Patrice Robin, De la quincaillerie à P.O.L

1963 : Fils unique depuis 10 ans du quincaillier de la grand-place
1964 : Chante « Vous permettez Monsieur » d’Adamo aux noces d’Édith la vendeuse.
1965 : Idem aux noces du cousin Fernand.
1966 : Pas de noces. Traversée du désert.
1967 : Achat d’une caméra super 8.
1968 : Cinéaste amateur.
1969 : Idem + rêvant d’une palme d’or à Cannes.
1970 : Idem + décidé à s’inscrire dans une école de cinéma.
1971 : Au plus mal avec l’organisation familiale du commerce qui l’en a empêché.
1972 : Étudiant dilettante + résolu à ne plus jamais dépendre des puissances d’argent.
1973 : Ouvrier dans une usine de constructions nautiques.

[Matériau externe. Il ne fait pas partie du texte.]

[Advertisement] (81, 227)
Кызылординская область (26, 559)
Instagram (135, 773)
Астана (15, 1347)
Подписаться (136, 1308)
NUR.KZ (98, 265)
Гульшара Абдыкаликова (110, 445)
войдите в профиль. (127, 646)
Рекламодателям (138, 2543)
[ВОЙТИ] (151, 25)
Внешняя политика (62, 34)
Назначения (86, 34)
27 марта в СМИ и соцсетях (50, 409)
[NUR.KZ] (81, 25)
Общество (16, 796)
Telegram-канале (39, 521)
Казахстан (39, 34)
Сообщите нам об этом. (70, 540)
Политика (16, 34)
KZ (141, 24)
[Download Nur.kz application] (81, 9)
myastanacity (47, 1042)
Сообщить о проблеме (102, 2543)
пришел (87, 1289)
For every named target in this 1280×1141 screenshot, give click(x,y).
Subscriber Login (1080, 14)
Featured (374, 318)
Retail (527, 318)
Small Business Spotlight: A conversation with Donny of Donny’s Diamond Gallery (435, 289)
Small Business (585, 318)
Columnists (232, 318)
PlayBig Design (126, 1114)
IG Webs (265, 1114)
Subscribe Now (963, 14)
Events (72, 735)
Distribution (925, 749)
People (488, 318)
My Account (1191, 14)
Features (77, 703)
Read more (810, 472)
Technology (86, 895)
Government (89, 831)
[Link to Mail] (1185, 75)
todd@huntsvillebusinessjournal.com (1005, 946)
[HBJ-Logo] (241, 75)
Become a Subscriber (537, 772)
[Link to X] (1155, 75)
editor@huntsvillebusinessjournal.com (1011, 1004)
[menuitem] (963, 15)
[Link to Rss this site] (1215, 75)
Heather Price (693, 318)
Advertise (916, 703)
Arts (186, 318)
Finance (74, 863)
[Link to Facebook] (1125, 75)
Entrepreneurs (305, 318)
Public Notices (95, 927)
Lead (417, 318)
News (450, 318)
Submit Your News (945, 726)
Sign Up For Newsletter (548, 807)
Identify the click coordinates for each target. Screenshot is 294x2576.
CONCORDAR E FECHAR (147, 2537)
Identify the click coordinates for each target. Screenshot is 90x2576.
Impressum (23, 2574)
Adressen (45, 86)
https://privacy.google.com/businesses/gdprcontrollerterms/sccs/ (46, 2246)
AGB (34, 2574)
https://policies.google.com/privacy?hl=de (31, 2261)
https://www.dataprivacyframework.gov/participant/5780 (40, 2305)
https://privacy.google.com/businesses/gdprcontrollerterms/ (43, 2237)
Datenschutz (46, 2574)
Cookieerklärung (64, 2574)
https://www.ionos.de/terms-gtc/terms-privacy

1974 : Idem + échevelé livide au milieu des tempêtes.
1975 : Stagiaire de la formation professionnelle.
1976 : Comptable.
1977 : Idem + comédien amateur.
1978 : Toujours comédien amateur, mais plus que comptable à mi-temps.
1979 : Encore comédien amateur, mais plus qu’aide-comptable à mi-temps.
1980 : Employé de bureau à quart-temps et comédien.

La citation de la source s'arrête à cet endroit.